» PAGE EXTRACT
▼
Aoun okays $197 million treasury loan to avoid blackout in Lebanon

Aoun okays $197 million treasury loan to avoid blackout in Lebanon
  • Internet will stop if fuel is unavailable, warns telecoms minister 

BEIRUT: Lebanese President Michel Aoun has approved an exceptional loan of up to LBP300 billion ($197 million) for the state electricity company to import fuel before supplies run out, according to an official statement.

His approval came days before the country was due to experience a total power blackout.
The hours for electricity rationing in various regions reached minimum levels on Monday morning, with supply to some areas no longer exceeding half an hour a day, and there were increased protests from people after generator owners hiked their service tariffs so that bills became more than LBP700,000 a month, whereas the minimum wage is LBP675,000 a month.
The head of the General Confederation of Lebanese Workers in Lebanon, Bechara Al-Asmar, said that less than 5.51 percent of the population enjoyed the “blessing of electricity, fuel, communications and food in their palaces, not concerned with the daily deaths at the doors of hospitals, the oppression and the anger in people’s hearts every moment.”
He warned of a “great explosion” that would spare nobody, no matter how high up they were or what position they occupied.
On May 28, the finance minister in the caretaker government, Ghazi Wazni, sent a request to the Banque du Liban (BDL) to open four credits worth $62 million to supply electricity production plants with fuel, but the BDL requested government approval.
On Monday afternoon, Aoun agreed to issue the “exceptional approval” for the credits so that Electricite du Liban (EDL) could purchase fuel through the treasury advance.
“The rationalization of subsidies will not currently include fuel or diesel used by generators,” a Finance Ministry source told Arab News.
“It is currently limited to gasoline, along with medicines for incurable diseases and wheat, in order to ensure the continuation of pumping life into the arteries of the state.”
The source also said that the BDL governor, Riad Salameh, had “reduced the reserves from $15 billion to $14 billion in order to be able to spend.”
Telecommunications Minister Talal Hawat tried to reassure people that Lebanon would not return to the “carrier pigeon” and the telecoms sector would not be cut off as long as the BDL secured the necessary funds to purchase fuel.
“Of course, if fuel is not available the internet will stop, but we are not currently at this stage as the energy minister provides us with the required quantity to run the work of all terrestrial and cellular networks. Today we need three times the amount that we used to use previously, that is from 25,000 tons to 70,000 tons per day, due to power outages.
“The network’s electricity generators for emergencies can cover about eight hours, but they are currently working between 20 and 21 hours a day, and there are malfunctions that must be fixed. The budget for operating and maintaining the ground network allocated LBP48 billion from the budget approved by the previous government, and this number is very small with the high exchange rate of the dollar.
“We are working to add an amount of LBP30 billion so that we can pay the obligations until the end of the year and complete the maintenance work. Otherwise, services will be reduced.”
The head of the Association of Power Generator Owners, Abdo Saadeh, said generator owners would adopt a rationing program, meaning the machines would stop daily for between four and five hours.
▲
» ENTRIES SHOWN
▼
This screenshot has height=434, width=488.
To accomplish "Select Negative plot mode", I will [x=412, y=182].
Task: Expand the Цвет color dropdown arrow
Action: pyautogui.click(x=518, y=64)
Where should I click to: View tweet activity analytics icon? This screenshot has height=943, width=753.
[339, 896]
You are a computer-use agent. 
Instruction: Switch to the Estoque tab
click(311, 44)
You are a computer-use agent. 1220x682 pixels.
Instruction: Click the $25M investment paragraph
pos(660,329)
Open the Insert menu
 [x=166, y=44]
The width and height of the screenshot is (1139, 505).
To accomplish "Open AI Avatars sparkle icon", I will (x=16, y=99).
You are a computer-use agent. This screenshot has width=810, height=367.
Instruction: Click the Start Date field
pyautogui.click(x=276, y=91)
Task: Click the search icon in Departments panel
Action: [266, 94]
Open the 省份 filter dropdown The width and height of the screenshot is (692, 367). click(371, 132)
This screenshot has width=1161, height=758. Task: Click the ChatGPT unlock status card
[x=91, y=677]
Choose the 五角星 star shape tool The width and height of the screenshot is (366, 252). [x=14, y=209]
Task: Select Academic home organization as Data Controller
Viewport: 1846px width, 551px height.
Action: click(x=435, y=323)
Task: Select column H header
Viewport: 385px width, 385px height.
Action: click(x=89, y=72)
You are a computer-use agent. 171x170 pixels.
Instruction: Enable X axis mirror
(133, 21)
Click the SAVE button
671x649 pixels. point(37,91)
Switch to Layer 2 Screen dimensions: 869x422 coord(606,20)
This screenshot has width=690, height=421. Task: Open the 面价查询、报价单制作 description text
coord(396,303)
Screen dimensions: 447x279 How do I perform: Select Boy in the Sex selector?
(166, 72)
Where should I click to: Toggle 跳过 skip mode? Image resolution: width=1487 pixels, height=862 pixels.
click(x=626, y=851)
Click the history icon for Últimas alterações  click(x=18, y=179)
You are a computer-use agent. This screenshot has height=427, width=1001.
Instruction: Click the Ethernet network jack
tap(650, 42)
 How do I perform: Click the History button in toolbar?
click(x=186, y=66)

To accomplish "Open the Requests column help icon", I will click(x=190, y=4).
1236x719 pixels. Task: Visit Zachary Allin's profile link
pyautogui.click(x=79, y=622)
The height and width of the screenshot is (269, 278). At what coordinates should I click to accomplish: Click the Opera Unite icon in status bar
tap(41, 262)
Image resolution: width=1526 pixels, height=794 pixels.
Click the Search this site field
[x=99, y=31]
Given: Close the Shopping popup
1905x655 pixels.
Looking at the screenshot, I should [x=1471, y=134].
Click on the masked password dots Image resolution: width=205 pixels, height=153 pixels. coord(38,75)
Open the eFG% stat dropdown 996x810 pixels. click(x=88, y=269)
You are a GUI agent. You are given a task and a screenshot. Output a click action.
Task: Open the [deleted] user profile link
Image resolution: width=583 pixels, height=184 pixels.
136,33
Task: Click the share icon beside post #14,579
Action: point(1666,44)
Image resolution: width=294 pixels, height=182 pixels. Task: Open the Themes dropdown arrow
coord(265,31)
▲
According to the article on Lebanon's electricity loan, how long would generator owners stop their machines each day under their rationing program?

Between four and five hours a day.